The authors also raise the issue of neurotoxicity relative to the aluminum leaching from the alloy. Considering that the FDA has approved the use of Ti-6Al-4V alloy and the orthopedic industry uses the alloy for most of its implants, the minuscule size of a dental implant compared with an orthopedic hip implant makes this point moot.
The authors state that Core-Vent implants "lack proper evidence of a bony integration." Apparently, the authors’ bias will not let them accept the extensive histologic and clinical evidence that Core-Vent implants have demonstrated osseointegration. Laskin8 reported on the results of five independent dentists having placed 609 Core-Vent implants with a 96.6% incidence of osseointegration. Lum and Beirne9 placed Core-Vent implant in dogs and reported that "the bone metal interface involved almost the entire surface of the embedded implant." An article evaluating the surface of a Core-Vent demonstrated an overall bone-implant interface at both the light and scanning electron microscopic level.10 A study by Chase11 of various types of implants, including the Brånemark and Core-Vent, confirmed histomorphometrically that the degree of mineralization, as tested at six points on the bone/metal interface, was equivalent. Lum and Beirne12 compared Core-Vent with Brånemark implants loaded in monkeys and reported that "light microscopic examination revealed that both the Brånemark and the Core-Vent implants were in direct contact with bone." The surface contact area appeared to be the same.
::::::
» TASKS TO PERFORM
**a)** According to the passage on Core-Vent implants, how many Core-Vent implants did the five independent dentists in Laskin's report place?
**b)** Pick up the passage on Core-Vent implants after its last sentence and continue writing it.

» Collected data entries
::::::
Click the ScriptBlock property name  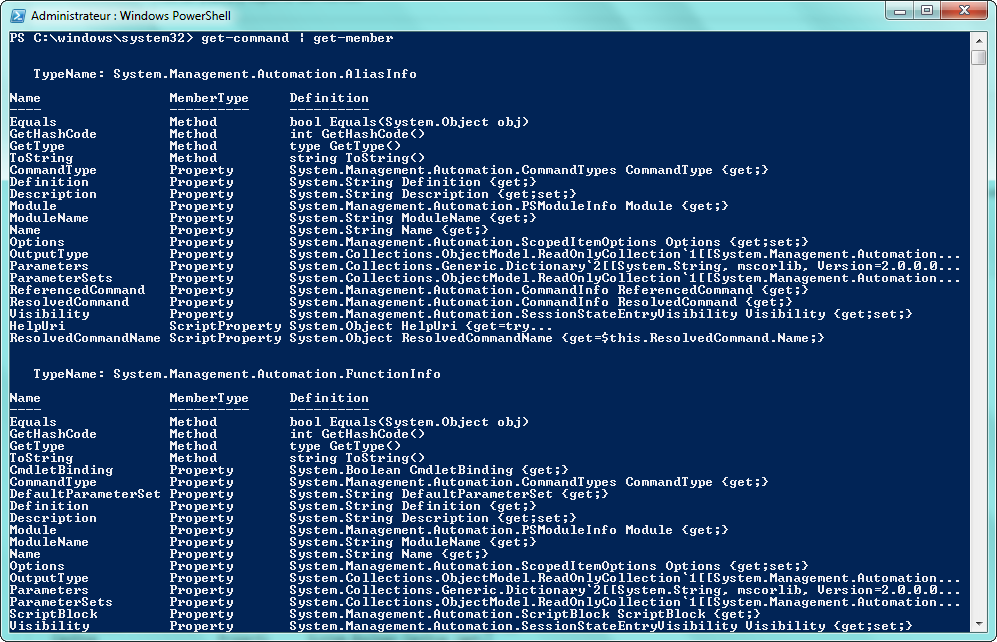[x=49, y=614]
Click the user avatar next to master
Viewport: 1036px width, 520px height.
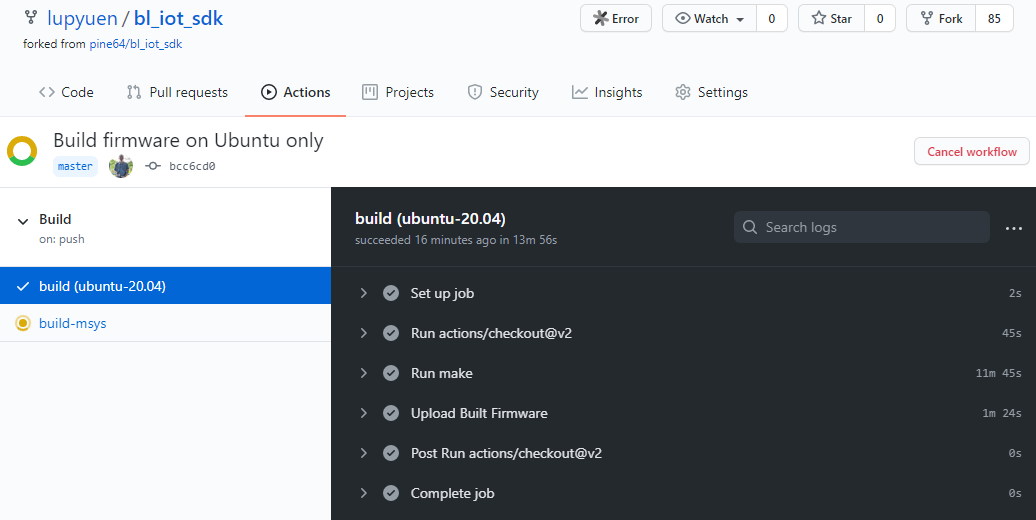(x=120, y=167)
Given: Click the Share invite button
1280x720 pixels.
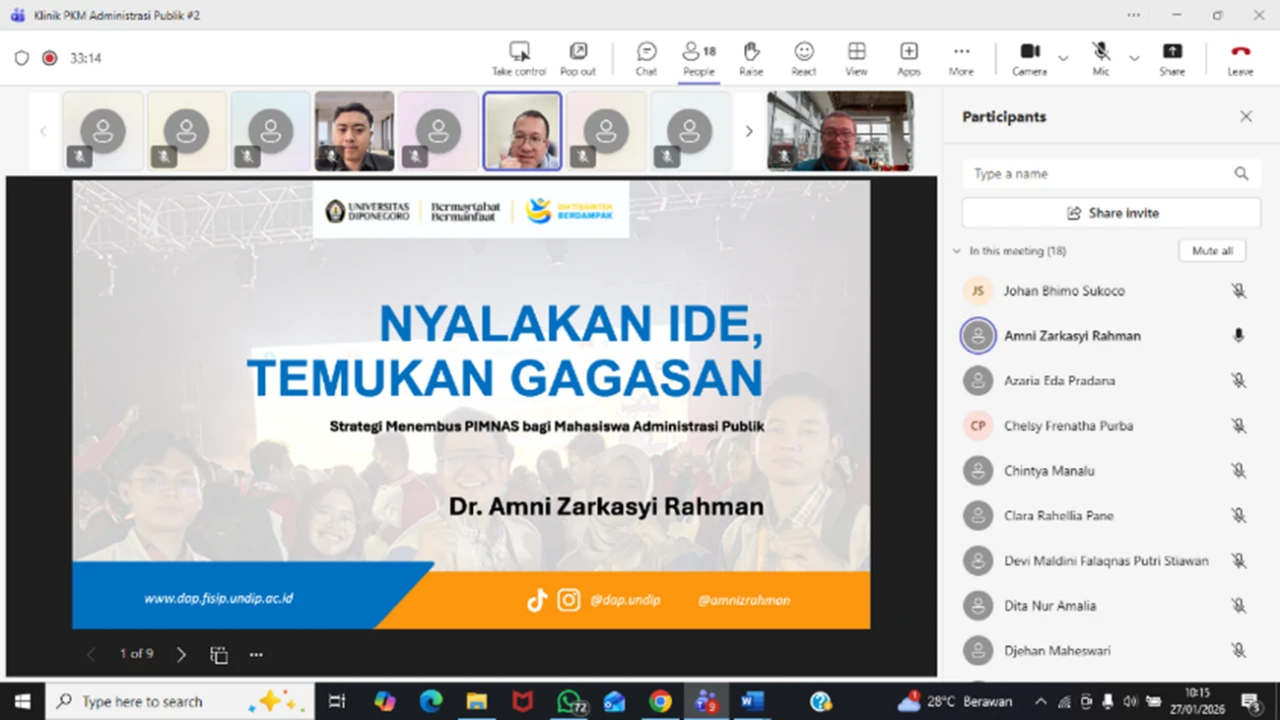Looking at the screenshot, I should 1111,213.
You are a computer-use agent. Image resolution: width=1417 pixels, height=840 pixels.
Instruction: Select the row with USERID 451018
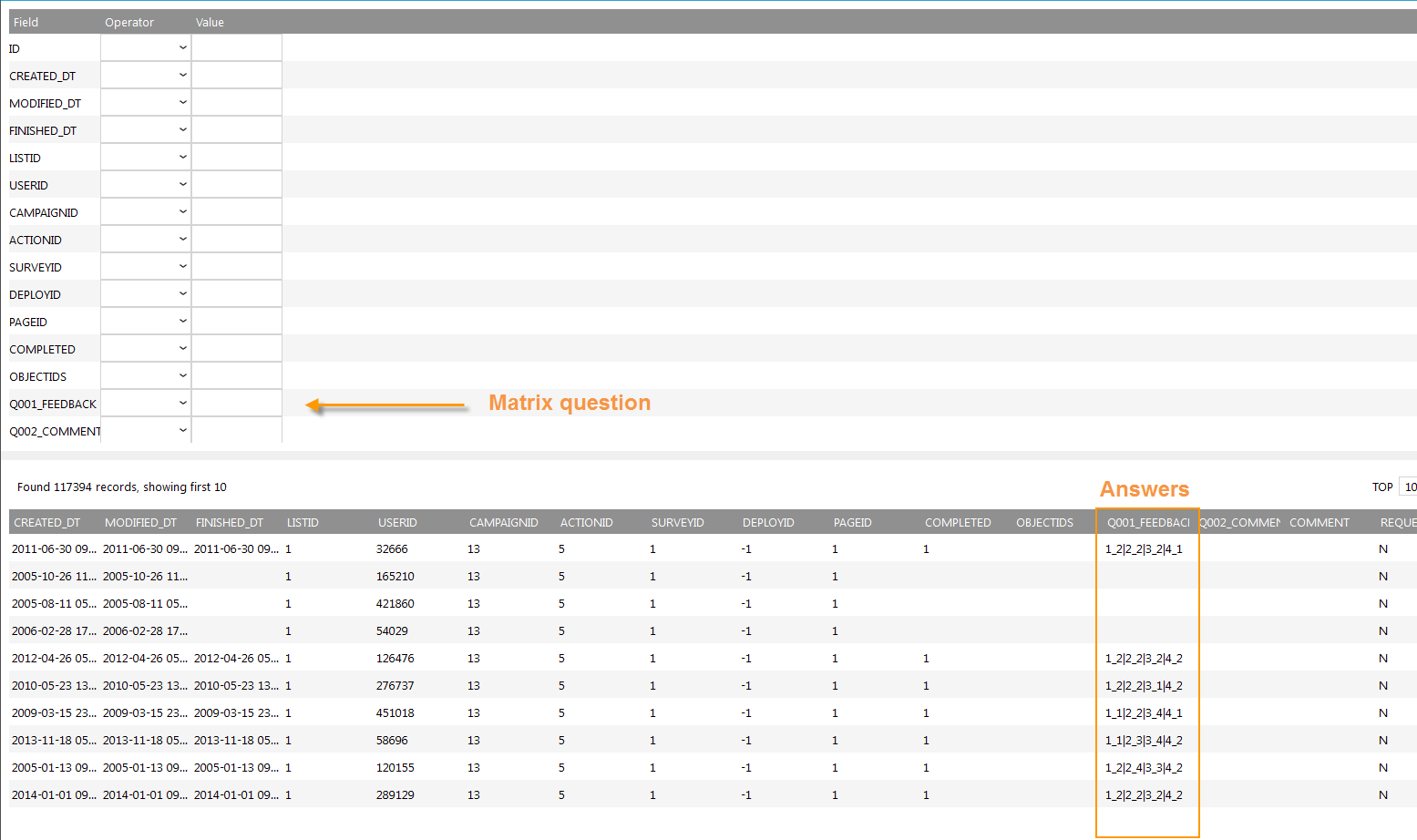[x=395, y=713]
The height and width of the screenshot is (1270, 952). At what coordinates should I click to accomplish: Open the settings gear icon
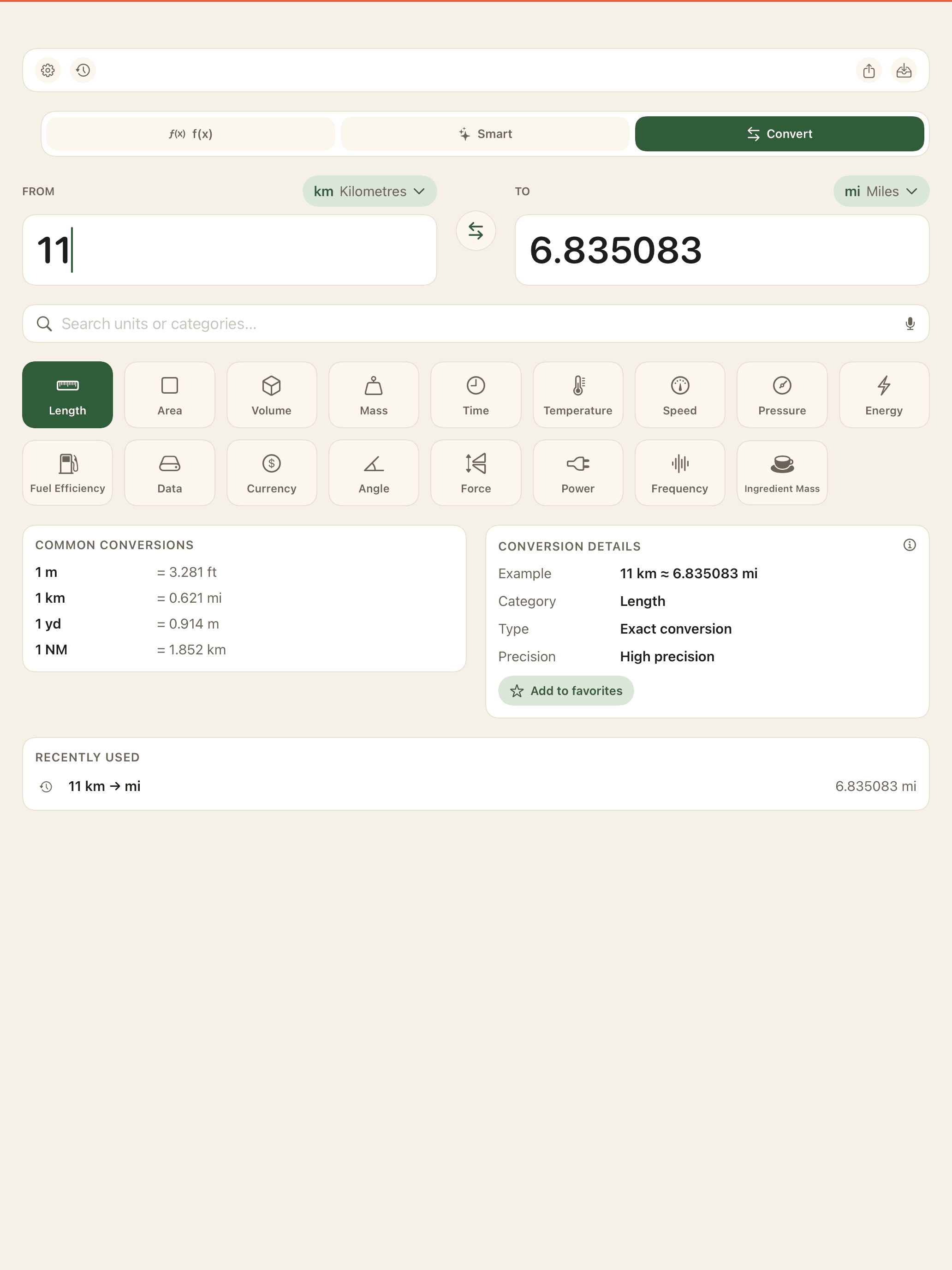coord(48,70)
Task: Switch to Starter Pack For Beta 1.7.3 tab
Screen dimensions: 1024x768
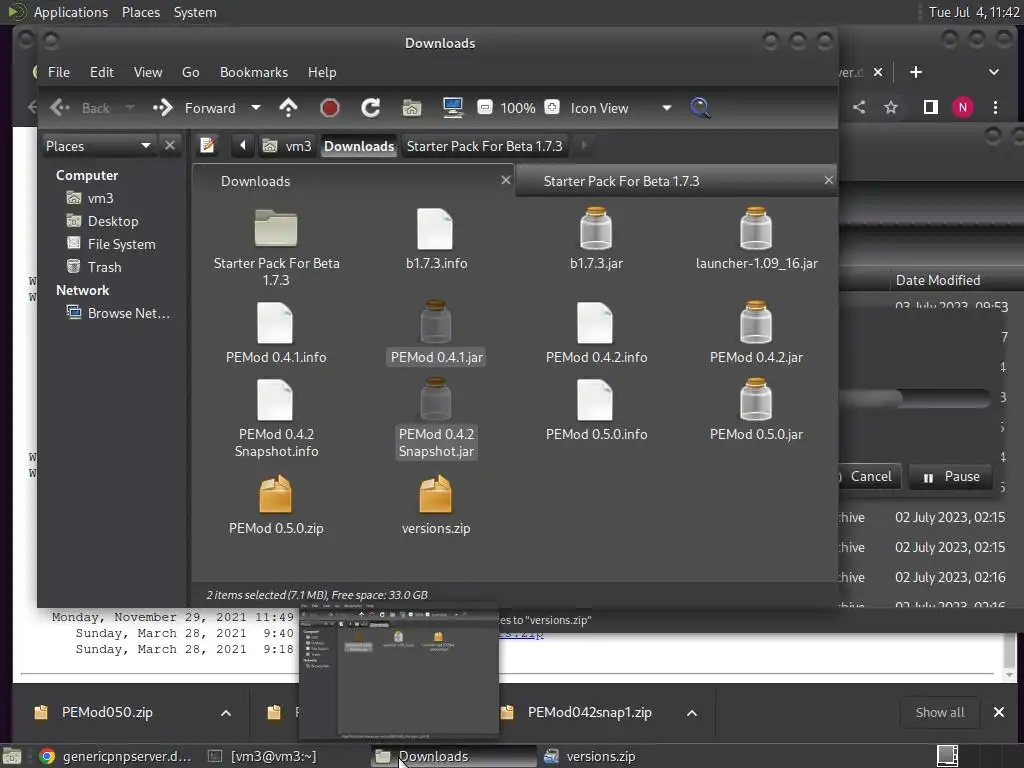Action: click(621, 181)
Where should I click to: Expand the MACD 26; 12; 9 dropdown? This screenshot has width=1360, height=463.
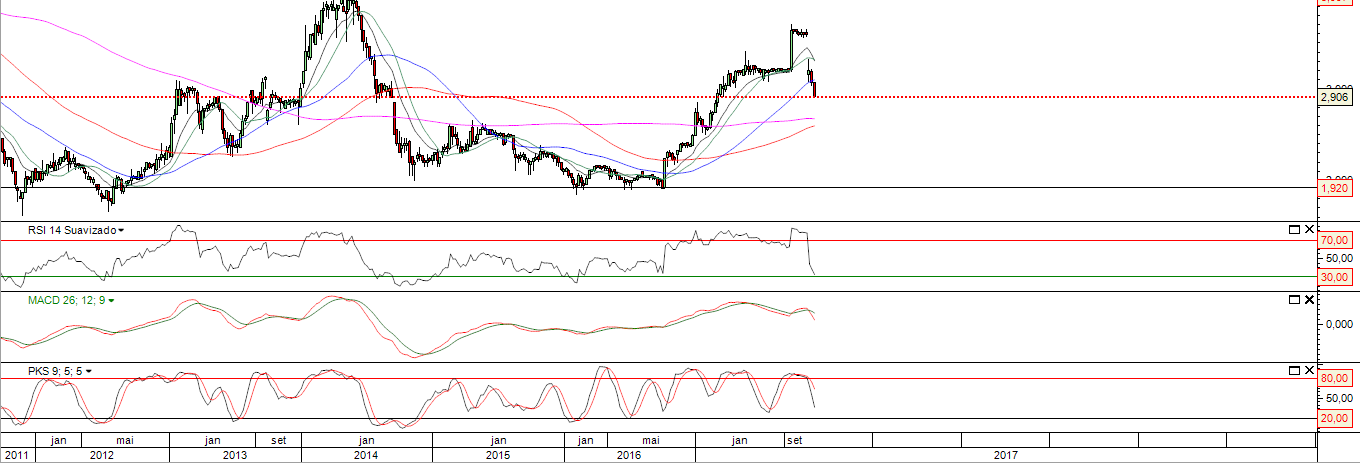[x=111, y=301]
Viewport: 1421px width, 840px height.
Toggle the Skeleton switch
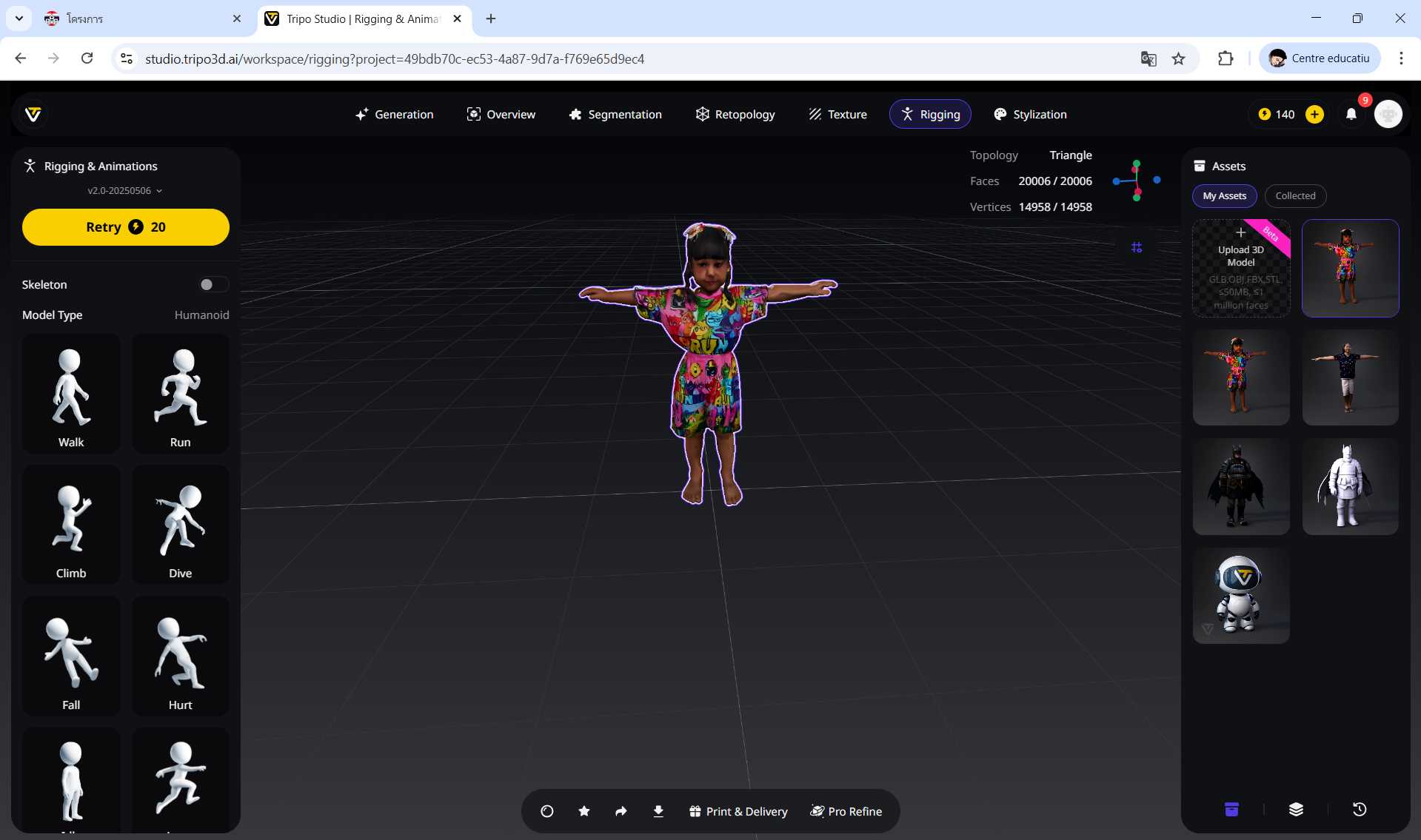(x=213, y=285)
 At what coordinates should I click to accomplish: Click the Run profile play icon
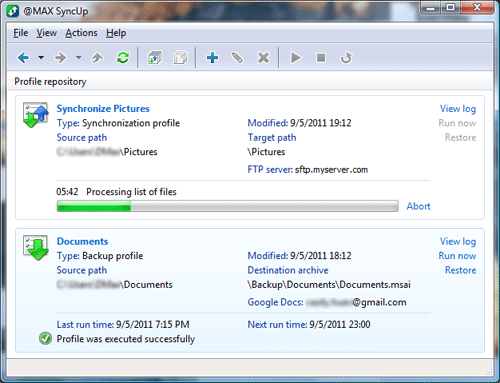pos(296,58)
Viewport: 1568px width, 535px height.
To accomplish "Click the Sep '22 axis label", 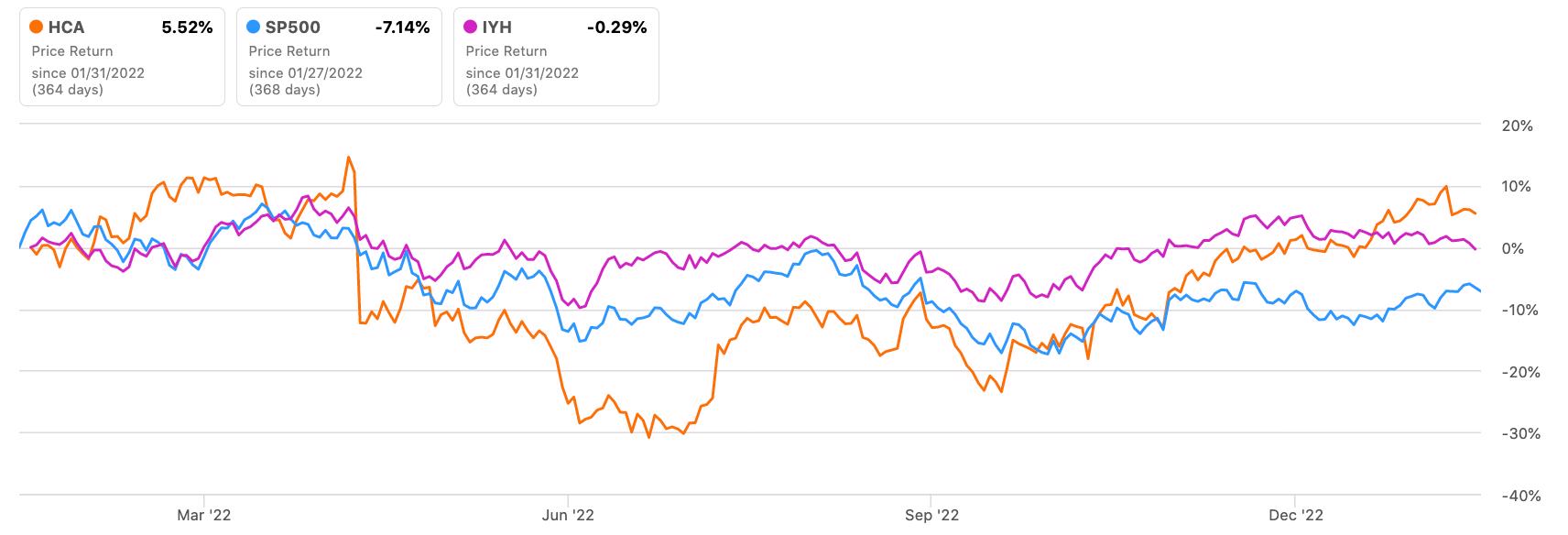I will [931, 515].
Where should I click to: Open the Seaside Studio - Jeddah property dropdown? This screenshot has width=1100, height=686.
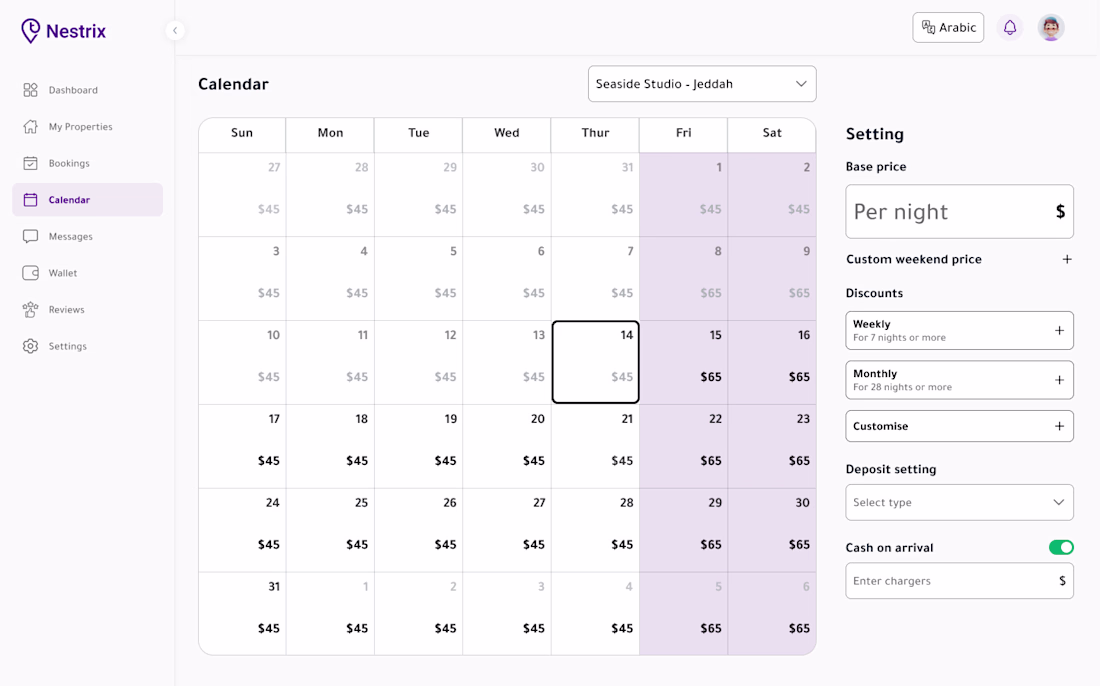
::::::
» RESPONSES IN ORDER
**a)** 609

**b)**
The authors have demonstrated in this article repeated attempts to link the osseointegrated Core Vent implant to fibrous encapsulated blade and subperiosteal implants and to ignore published animal and clinical research. It is unfortunate when those who have successfully climbed the ladder from basic science research to clinical reality attempt to pull the ladder up behind them.
Gerald A. Niznick, DMD, MSD
16030 Ventura Blvd., Ste. 690
Encino, CA 91436
1. Albrektsson T, Zarb G, Worthington P, Eriksson A. The long-term efficacy of currently used dental implants: A review and proposed criteria of success. JOMI 1986;1.
2. Walker C, Aufdemorte T. the mandibular staple bone plate: a 5 1/2-year follow-up. J Am Dent Assoc 1987;114:189-92.
3. Albrektsson T. The response of bone to titanium implants. CRC Critical Reviews in Biocompatibility 1984;1:53-84.
4. Niznick G. Through the eyes of the editor. J Prosthet Dent 1983;49:747.
5. Zarb G. Through the eyes of the editor. J Prosthet Dent 1983;49:747.
6. Parr G, Gardner L, Toth W. Titanium: The mystery metal of implant dentistry. J Prosthet Dent 1985;54:410-4.
7. Andersson G, Gaechter A, Galante J, Rostocker W. Segmental replacement of long bone in baboons using a fiber titanium implant. J Bone Joint Surg [Am] 1978;60:31.
8. Laskin D. Presentation 1986 AAOMS national meeting. New Orleans.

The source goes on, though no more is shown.